Exclusive details emerge of Eli Broad and Georgette Mosbacher’s art settlement

Written by by Lauren Fox and Lauren Shamburger, CNN

Exclusive details of the settlement made between art collector Eli Broad and philanthropist Georgette Mosbacher are slowly starting to emerge.

The two billionaires, who live in separate homes in Los Angeles, agreed to sell off some of their collection last year in order to divide their assets.

Now both parties are publicly outlining their share of the winnings in Forbes magazine’s annual list of billionaires, and how they are dividing their artwork.

The deal netted Broad $499 million, according to Forbes , while Mosbacher received $275 million. Forbes did not include a slideshow of the art, but published a number of statements on the legal settlement.

“We reached an agreement to transfer the art collection so we could be paid in a single lump sum and enjoy a significant net worth when we returned to our respective homes after a long separation,” said Mosbacher in a statement.

Related content Andy Warhol’s most iconic works up for auction

“The settlement, resulting in a long-term net worth adjustment, was a comfortable arrangement for each of us,” she added.

‘Most of my life money’s been inherited’

The billionaire — currently ranked eighth on the Forbes list of America’s Richest Americans and worth $3.4 billion — will divide his property across the globe in reverse chronological order, according to Forbes.

The first home in Broad’s lineup is in Malibu, California, a six-bedroom villa in a “classic California neighborhood with large ocean-facing beach front properties.”

These properties are his favorite, according to Forbes.
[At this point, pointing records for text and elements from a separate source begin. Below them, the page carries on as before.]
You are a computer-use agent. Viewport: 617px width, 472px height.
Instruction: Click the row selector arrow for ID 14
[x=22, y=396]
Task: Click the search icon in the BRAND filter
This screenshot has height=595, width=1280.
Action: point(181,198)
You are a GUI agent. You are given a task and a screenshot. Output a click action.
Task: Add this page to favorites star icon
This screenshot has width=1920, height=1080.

While Broad didn’t win the Academy Award, his work is loved by film critics. “Most of my life money’s been inherited,” he told Forbes in 2011.
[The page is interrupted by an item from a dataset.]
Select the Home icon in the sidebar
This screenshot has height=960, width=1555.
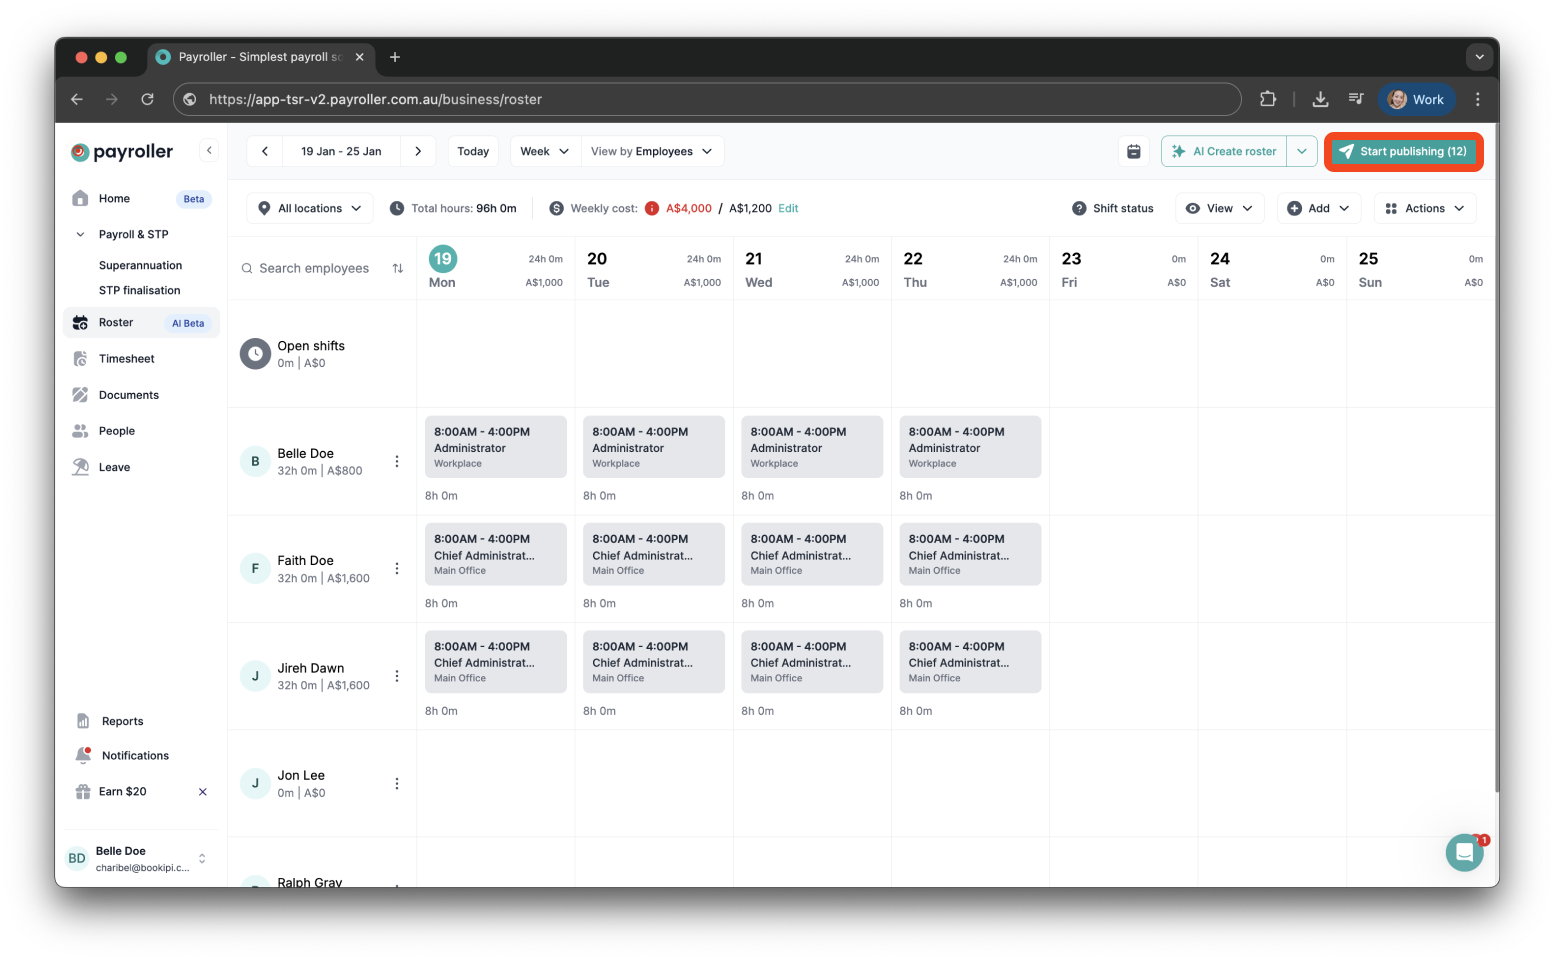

Related content Celebrities selling their houses: From Ozzy to Oprah

Eli and Georgette Broad’s art collection stretches across 20 countries, which include: Russia, Netherlands, France, Belgium, Israel, Egypt, Italy, Czech Republic, Japan, Canada, England, Ireland, Norway, Switzerland, South Africa, Sweden, Czech Republic, Italy, Japan, Germany, Austria, Belgium, Spain, United States, France, Great Britain, Malta, Portugal, Slovakia, Estonia, Poland, United Arab Emirates, United Kingdom and Germany.

His collection includes sculptures by Rembrandt, Gauguin, Matisse, Henry Moore, El Greco, Bernini, Modigliani, Durer, Escher, Magritte, Picasso, Gaudier-Brzeska, Degas, Roy Lichtenstein, Damien Hirst, Gustave Courbet, Matisse, Renoir, Monet, Matisse, Morandi, Kandinsky, Turner, Fuseli, Mondrian, Schnabel, Hieronymus Bosch, Renoir, Bronzino, C’ezanne, Picasso, El Greco, Cezanne, Seurat, Braque, Picasso, Klee, Seurat, and Forêt.
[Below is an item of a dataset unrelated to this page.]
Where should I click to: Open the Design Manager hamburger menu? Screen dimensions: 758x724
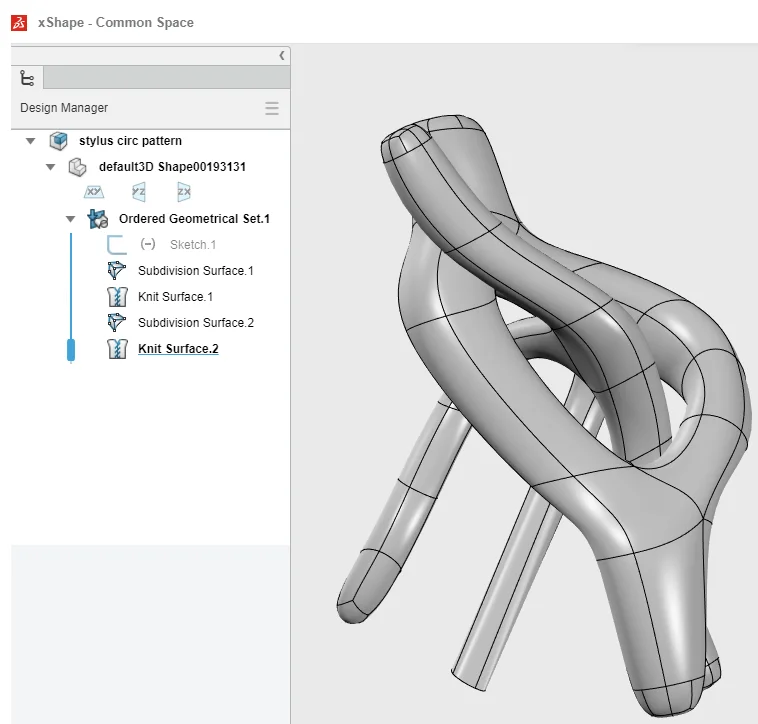pyautogui.click(x=271, y=108)
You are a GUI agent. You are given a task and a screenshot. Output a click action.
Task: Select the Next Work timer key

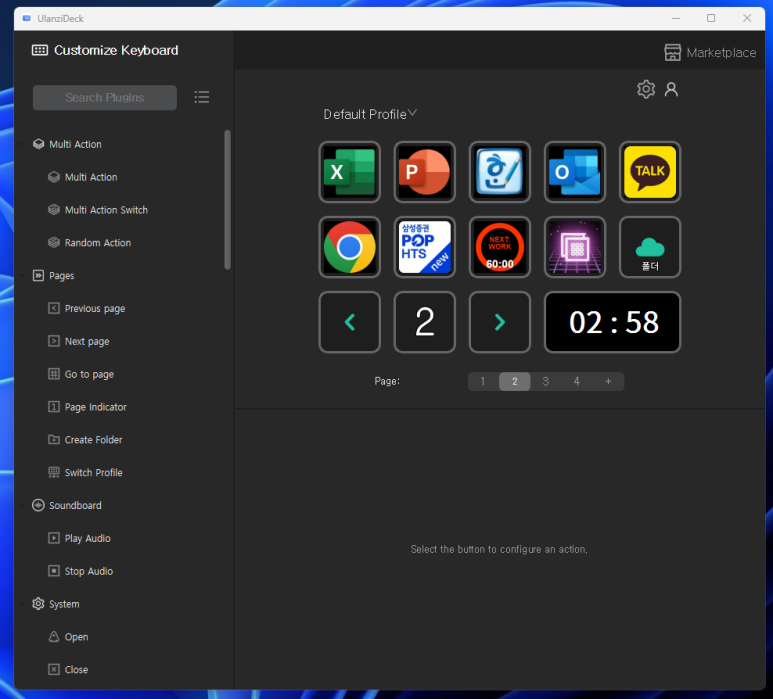(x=500, y=247)
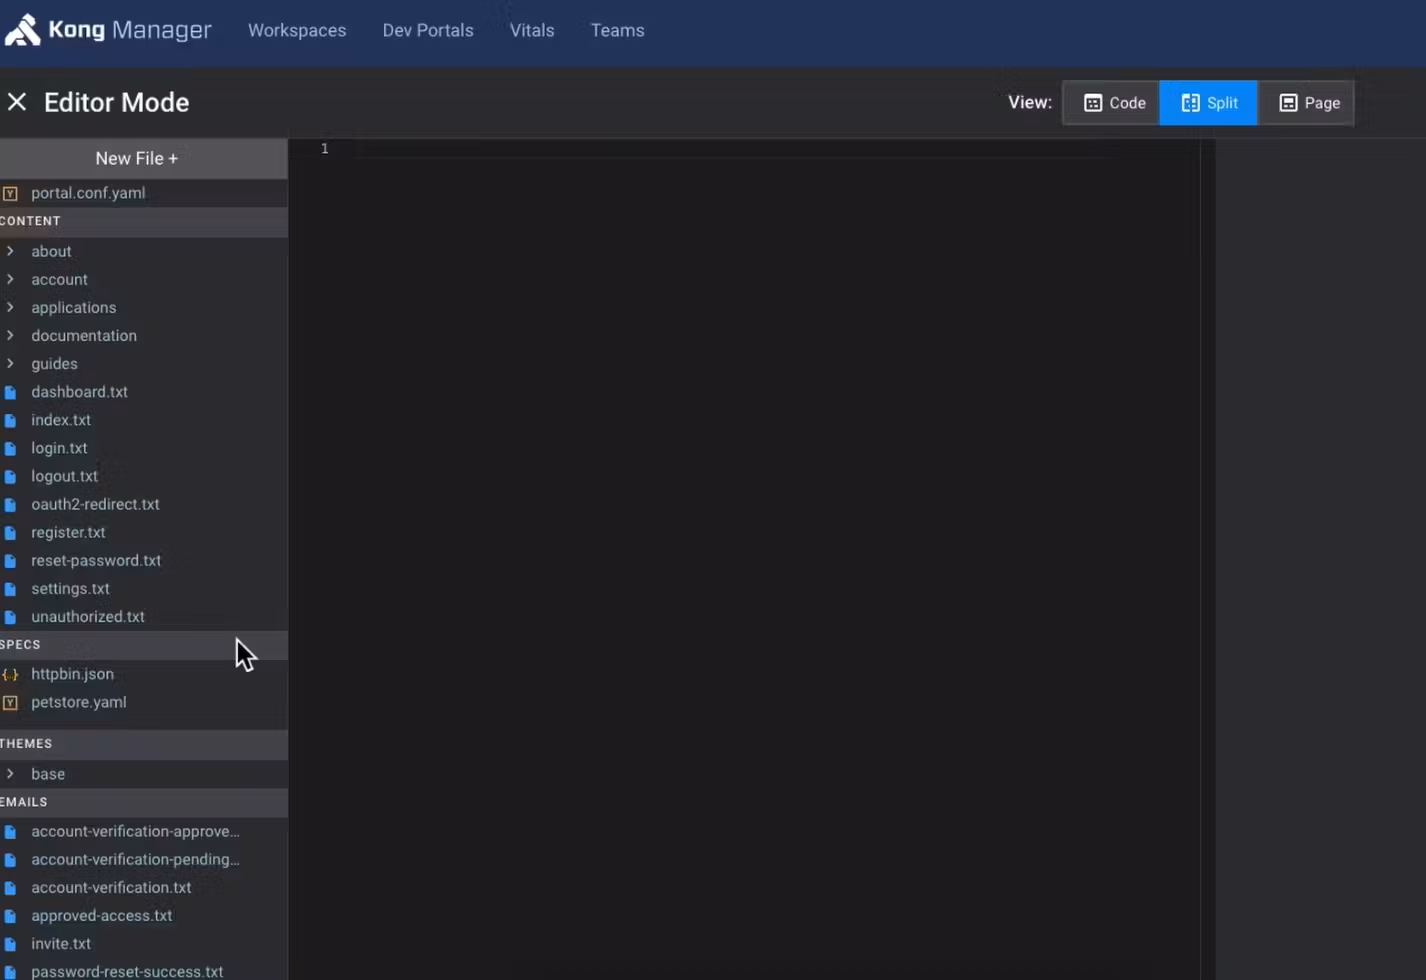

New York City’s Metropolitan Museum of Art alone receives 200 pieces per year from Broad, who lists his hobbies as “investing, overseeing philanthropy, and helping his five children with their businesses and studies.”

Mosbacher lists her hobbies as “announcing deals,” while her billionaire husband admits to liking “spending time with my kids.”